Shkoder was a really pleasant town, it had a colonial feel to the buildings with pastel painted fronts and wooden shutters. There were a few pedestrian streets with plenty of cafes and restaurants and they all seemed to be popular with young locals, even on a weekday. We made our way to a busy eatery for dinner and the wait staff were delightful. We didn’t have a huge meal but a big Greek salad, small moussaka and two pints cost about €10. Then we made our way to one of the many gelato shops and couldn’t believe how good it was. For about 40 cents we got a scoop of the creamiest gelato imaginable. It was so good we went back three times and tried as many flavours as possible.

For breakfast the next morning we popped across the road to a cafe where we got two macchiatos, two cappuccinos, two burek pastries stuffed with spinach and a chocolate croissant for €4. And dinner was a pizza and chips for €5 so we were very happy to wine and dine at those prices. We also visited a castle to the south of the city but it didn’t wow us, most historic sights don’t to be honest as our main interest is nature. The heat was quite suffocating too so we found the walk there quite tough and pointless.

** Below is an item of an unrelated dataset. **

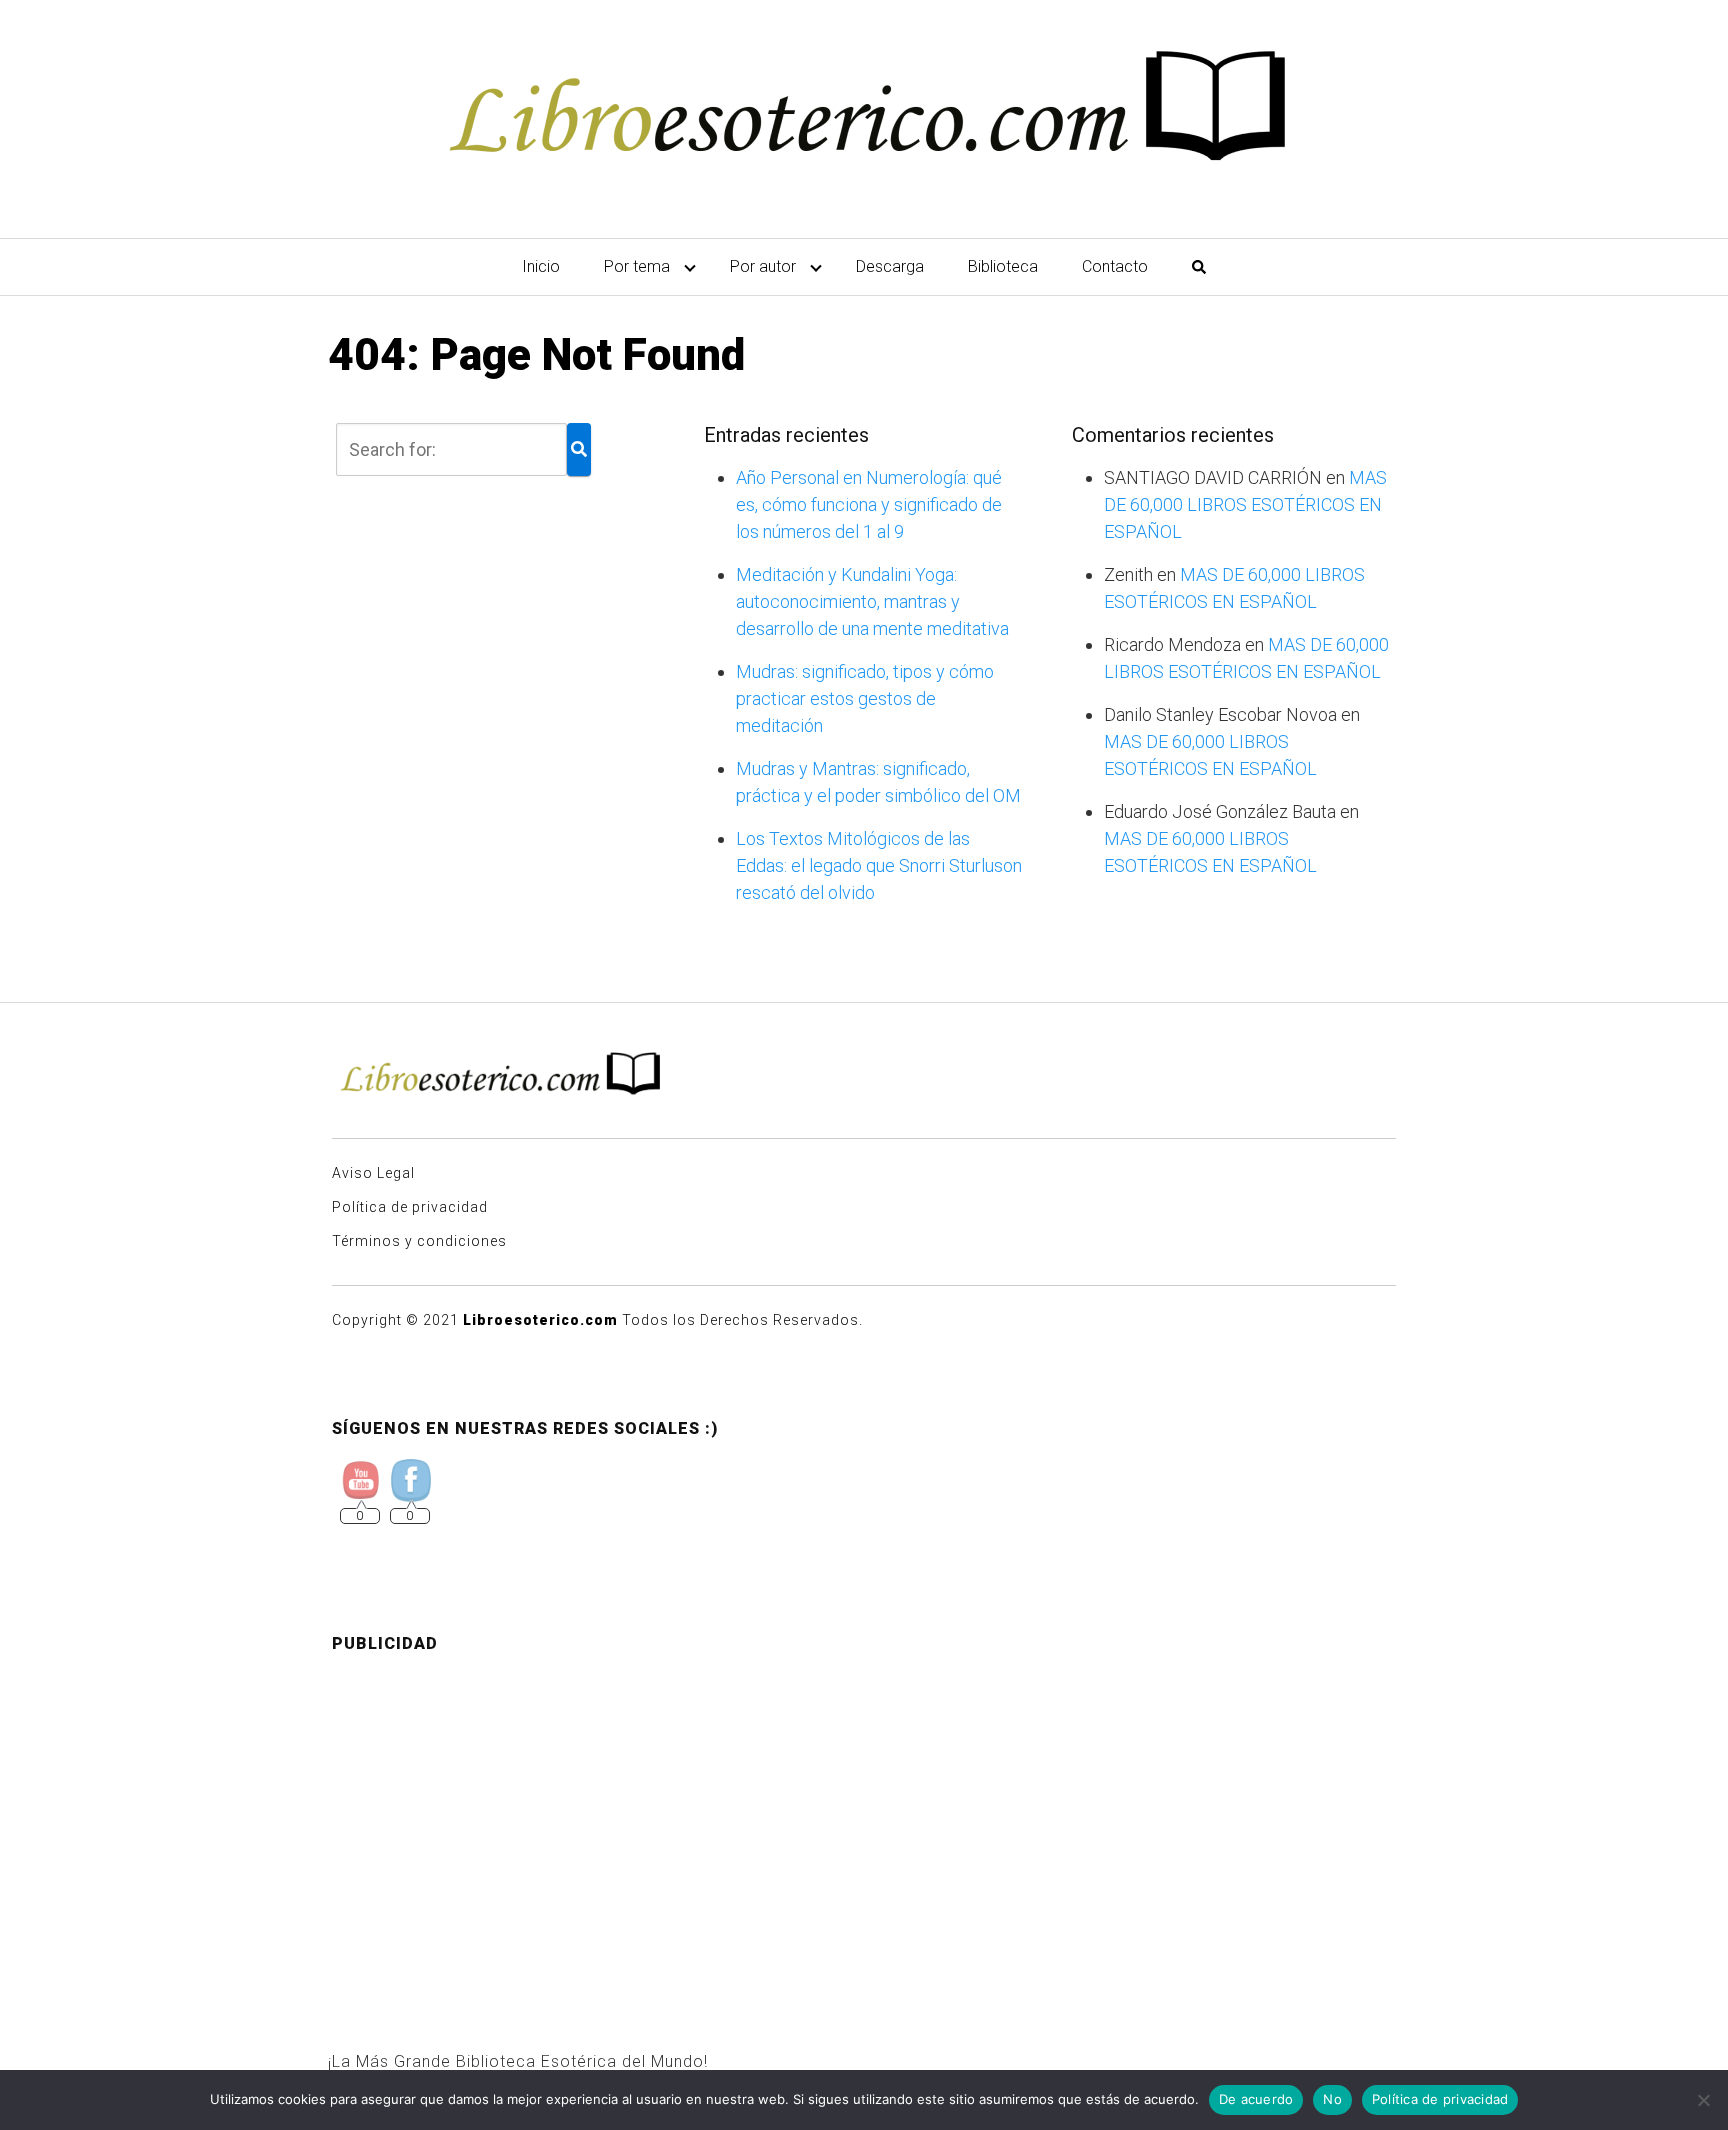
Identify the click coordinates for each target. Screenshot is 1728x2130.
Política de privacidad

The main reason for our visit to Shkoder was to plan our trip to the mountains as minivans leave from here. We also needed to store our main luggage at our rather unhelpful hostel which proved to be more challenging than we’d hoped. Because our transport was at 6am he said we needed to drop our luggage off at the shop downstairs the night before. Just before we got our bags we asked in the shop to confirm it was the right place and received two very blank and confused faces. They had no idea what we were talking about, even with our charades to demonstrate a backpack. So we headed back to our room and frantically messaged the owner with a google view of the road and the shop circled to confirm it was the right place. To which he responded “no…that’s not the shop”. For fuck sake. Turns out it was a strange library bookshop on the 2nd floor of our building and we just went in and left our bags in the photocopy room, hoping they’d be there when we got back a week later.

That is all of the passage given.